Nirmal Purja has done it. His seemingly mission impossible dream project, aptly named "Project Possible 14/7", has been accomplished on October 29 atop Mount Shishapangma, in China.
Purja's extreme ambitious project of summiting each of the world's fourteen peaks with an elevation of 8,000 meters and above in just seven months saw a mind-blowingly perfect completion when he set his crampon-clad snow boots on the summit of the 8,027-meter peak at 11:18 pm. Believe it or not, he took just six months and six days to accomplish his mission after starting with a successful climb of Mount Annapurna in Nepal on April 23 this year.
"It has been a gruelling but humbling six months, and I hope to have proven that anything is possible with some determination, self-belief, and positivity," Purja said in a statement after his summit of the last "8000er" on his list on Tuesday.
Meanwhile, acknowledging Purja's mind-boggling milestone, Pema Tinley, deputy director of China's Tibet Mountaineering Association, mentioned, "Purja finished climbing 8,201 meters high Cho Oyu in China in September and applied for permission to climb Shishapangma in October."
Interestingly, the Nepalese-born British Gurkha ex-serviceman found himself hogging the limelight across international media a few months ago when he posted the viral photograph of the shocking traffic jam at the world's highest peak Mount Qomolangma. Purja highlighted the shocking summit push for the coveted peak during his Mount Qomolangma ascent as part of his Project Possible. On that fateful day, May 22, he made it to the summit with 320 others and his photograph describing the pathetic push and mad rush to the top opened a new debate, forcing the Nepal government to regulate the number of climbing permits from next year onwards.

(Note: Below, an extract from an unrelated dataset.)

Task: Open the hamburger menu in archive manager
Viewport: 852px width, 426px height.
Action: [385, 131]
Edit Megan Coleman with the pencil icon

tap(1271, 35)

"It was difficult to organize this mission as it's an uphill task to organize the accompanying sherpas, managing the logistics and other resources. The entire mission was of a never-seen-before scale and we are happy that Nirmal Purja has done it. It's a massive success," Mingma Sherpa of Seven Summit Treks told CGTN from Kathmandu.

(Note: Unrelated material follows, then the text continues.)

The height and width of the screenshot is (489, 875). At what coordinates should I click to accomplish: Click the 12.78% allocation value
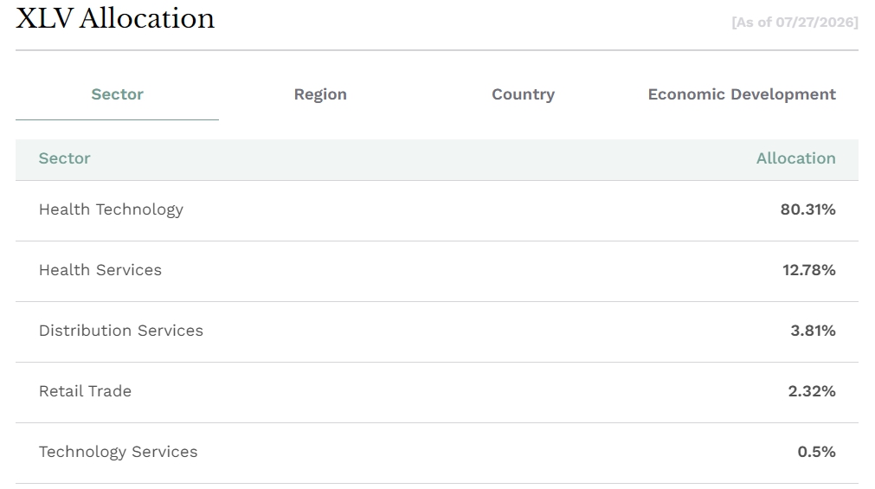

Sherpa, who himself successfully summited all the 14 "8000er" between 2001 and 2010, is the managing director of the company that helped Purja accomplish his breathtaking mission.
"His fitness was the key and his indefatigable spirit and the strong will also played a huge role for his successful accomplishment of the mission," Sherpa highlighted. Such was the determination of Purja to climb the world's 14 highest peaks, that he had them tattooed across his back.

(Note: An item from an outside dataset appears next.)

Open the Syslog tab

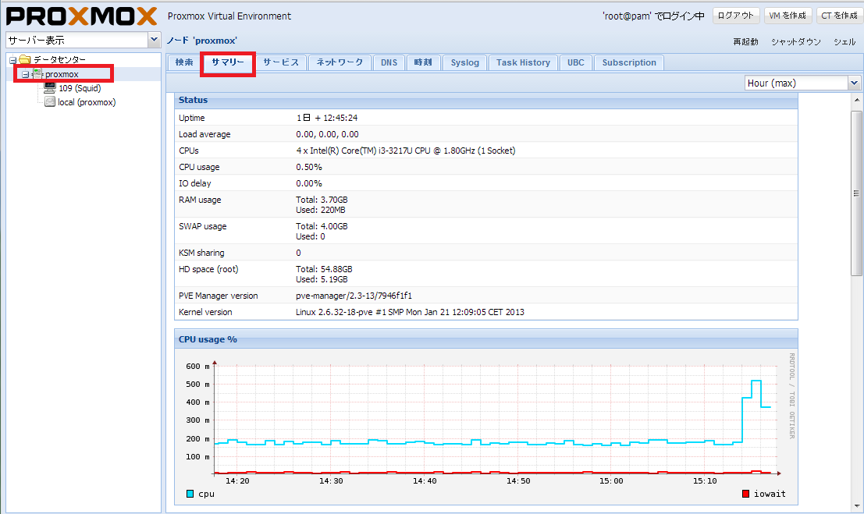tap(464, 62)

Climbing all fourteen "8000ers" is considered the mother of all mountaineering milestones since legendary Italian climber Reinhold Messner first achieved the unique feat in 1986, taking 16 years to do so. Till date, less than 40 climbers have followed in his footsteps while South Korea's Kim Chang-ho held the previous record of completing the gruesome task in seven years, 10 months and six days.
Sherpa, who had become the first climber from Nepal to conquer each of the 14 peaks, informed, "As an organizer of his ascents to each of the 14 above-8,000 meter peaks, the biggest and the foremost challenge was to arrange for his first climb of the season at Mount Annapurna. It was his first ascent and his entire mission was dependent on the success of the first climb at the summit. It also took a long time."
Born in a poor family in a village in western Nepal, Purja joined the Gurkhas brigade of the British regiment at the age of 18. Later, he served in the elite special forces as an extreme cold weather warfare specialist. Although he was born in Nepal, his village was not in the mountainous region of the country and thus, he had no prior mountaineering experience. However, his tryst with mountaineering began on a trek to Qomolangma base camp in 2012 when he summited the 6,119-metre (20,075 feet) Lobuche before he made a successful ascent to the first "8000er" – Dhaulagiri in western Nepal in 2014. He was subsequently, deployed to a war-torn Afghanistan and it was in 2016, he made his first successful ascent of Mount Qomolangma. The rest, as they say, is history as he swapped his army boots for crampons and achieved a milestone that no human ever had dared to dream before.